[[ Data for analysis, beginning ]]
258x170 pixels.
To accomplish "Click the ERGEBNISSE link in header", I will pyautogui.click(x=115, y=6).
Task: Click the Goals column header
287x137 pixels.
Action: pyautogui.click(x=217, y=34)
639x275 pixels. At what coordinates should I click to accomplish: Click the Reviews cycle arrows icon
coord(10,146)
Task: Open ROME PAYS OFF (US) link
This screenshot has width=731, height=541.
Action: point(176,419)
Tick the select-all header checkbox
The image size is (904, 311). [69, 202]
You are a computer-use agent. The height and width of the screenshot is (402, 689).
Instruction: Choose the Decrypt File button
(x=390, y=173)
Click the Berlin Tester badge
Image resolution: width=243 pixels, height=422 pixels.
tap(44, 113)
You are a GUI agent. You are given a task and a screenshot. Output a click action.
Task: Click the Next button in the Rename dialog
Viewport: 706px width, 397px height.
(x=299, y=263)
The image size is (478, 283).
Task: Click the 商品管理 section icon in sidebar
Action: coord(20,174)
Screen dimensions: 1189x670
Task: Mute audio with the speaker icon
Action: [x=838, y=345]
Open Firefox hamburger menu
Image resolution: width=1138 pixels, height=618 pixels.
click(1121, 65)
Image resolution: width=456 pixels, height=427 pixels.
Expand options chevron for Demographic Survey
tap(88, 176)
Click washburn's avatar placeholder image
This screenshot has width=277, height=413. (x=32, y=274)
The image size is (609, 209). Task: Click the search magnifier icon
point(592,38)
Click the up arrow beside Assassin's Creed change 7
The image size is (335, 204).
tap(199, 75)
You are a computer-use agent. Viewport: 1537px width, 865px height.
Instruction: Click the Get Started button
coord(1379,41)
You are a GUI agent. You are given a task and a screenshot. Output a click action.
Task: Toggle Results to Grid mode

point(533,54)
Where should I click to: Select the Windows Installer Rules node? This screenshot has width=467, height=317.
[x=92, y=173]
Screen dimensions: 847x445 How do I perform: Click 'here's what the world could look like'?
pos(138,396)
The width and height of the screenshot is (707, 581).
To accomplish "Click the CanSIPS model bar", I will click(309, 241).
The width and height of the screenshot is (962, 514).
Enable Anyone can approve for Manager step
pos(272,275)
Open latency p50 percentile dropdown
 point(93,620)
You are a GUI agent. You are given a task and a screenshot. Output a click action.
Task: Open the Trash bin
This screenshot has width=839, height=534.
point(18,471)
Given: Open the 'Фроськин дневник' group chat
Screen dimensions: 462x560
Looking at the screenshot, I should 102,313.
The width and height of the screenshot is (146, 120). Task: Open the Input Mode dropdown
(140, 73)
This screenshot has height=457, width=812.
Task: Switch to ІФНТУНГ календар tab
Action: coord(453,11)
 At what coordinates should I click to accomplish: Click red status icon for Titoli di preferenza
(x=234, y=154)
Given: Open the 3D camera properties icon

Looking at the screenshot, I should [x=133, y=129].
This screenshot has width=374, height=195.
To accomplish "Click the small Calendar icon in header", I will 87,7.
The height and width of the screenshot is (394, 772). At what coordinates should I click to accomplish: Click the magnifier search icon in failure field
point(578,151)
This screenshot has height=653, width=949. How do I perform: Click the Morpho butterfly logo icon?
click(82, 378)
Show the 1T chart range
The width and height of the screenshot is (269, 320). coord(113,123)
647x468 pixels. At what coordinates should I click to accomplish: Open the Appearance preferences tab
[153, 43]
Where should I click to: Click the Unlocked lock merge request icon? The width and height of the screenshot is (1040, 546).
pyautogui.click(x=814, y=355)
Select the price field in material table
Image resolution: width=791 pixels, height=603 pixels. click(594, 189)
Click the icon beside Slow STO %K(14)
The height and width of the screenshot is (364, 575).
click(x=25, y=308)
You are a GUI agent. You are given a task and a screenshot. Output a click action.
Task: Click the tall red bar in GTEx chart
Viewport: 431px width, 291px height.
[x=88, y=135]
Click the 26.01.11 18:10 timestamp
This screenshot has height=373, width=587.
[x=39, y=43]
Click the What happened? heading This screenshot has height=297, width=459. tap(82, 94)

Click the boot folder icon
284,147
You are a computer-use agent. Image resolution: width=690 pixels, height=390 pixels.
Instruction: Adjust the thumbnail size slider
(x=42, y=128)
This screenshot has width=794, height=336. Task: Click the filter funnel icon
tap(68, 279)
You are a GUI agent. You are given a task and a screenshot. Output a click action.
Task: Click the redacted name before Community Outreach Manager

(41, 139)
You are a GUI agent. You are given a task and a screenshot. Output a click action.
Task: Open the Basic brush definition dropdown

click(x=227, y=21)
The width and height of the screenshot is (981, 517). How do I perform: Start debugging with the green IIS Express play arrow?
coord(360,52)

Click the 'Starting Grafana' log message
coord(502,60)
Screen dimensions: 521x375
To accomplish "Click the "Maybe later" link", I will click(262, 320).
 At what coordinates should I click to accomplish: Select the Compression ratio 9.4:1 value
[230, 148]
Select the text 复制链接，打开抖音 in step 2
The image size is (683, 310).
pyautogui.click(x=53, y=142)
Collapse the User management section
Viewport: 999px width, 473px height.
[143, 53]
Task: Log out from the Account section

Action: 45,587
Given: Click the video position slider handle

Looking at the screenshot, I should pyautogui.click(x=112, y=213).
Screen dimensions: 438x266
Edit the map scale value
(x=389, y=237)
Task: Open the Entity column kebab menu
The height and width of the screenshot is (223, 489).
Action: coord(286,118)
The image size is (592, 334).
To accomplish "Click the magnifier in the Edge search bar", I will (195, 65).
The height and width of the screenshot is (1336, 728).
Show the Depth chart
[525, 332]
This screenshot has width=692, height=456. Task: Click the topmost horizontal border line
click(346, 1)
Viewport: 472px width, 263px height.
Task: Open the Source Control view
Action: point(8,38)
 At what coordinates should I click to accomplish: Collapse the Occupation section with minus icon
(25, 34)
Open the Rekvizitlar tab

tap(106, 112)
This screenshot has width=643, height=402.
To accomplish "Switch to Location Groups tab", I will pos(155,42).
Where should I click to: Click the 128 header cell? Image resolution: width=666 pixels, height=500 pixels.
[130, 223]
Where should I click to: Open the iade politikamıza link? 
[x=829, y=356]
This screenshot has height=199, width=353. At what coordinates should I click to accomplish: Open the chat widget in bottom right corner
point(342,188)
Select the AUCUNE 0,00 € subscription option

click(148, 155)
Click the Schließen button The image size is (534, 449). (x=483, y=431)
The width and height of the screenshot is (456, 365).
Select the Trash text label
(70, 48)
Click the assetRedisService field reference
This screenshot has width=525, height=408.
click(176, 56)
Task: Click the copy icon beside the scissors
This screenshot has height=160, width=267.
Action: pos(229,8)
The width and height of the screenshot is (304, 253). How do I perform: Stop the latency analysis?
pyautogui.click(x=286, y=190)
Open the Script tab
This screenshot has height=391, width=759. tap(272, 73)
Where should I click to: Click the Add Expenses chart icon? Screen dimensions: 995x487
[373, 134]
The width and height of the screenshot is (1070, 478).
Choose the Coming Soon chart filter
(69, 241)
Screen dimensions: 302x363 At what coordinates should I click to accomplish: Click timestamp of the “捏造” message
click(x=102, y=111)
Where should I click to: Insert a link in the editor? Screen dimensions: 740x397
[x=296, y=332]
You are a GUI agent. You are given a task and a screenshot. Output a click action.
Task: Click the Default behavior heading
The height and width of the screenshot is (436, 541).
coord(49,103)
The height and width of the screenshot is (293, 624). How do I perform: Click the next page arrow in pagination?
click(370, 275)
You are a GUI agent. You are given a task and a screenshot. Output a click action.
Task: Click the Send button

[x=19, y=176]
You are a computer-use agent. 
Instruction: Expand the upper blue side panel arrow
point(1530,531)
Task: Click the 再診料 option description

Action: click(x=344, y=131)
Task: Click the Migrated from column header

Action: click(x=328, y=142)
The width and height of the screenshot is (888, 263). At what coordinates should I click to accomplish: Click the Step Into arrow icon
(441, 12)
[[ Data for analysis, end ]]
**Required work:** From the entries above, return each line with the word "heading" in it.

**Task solution:**
Click the What happened? heading This screenshot has height=297, width=459. tap(82, 94)
Task: Click the Default behavior heading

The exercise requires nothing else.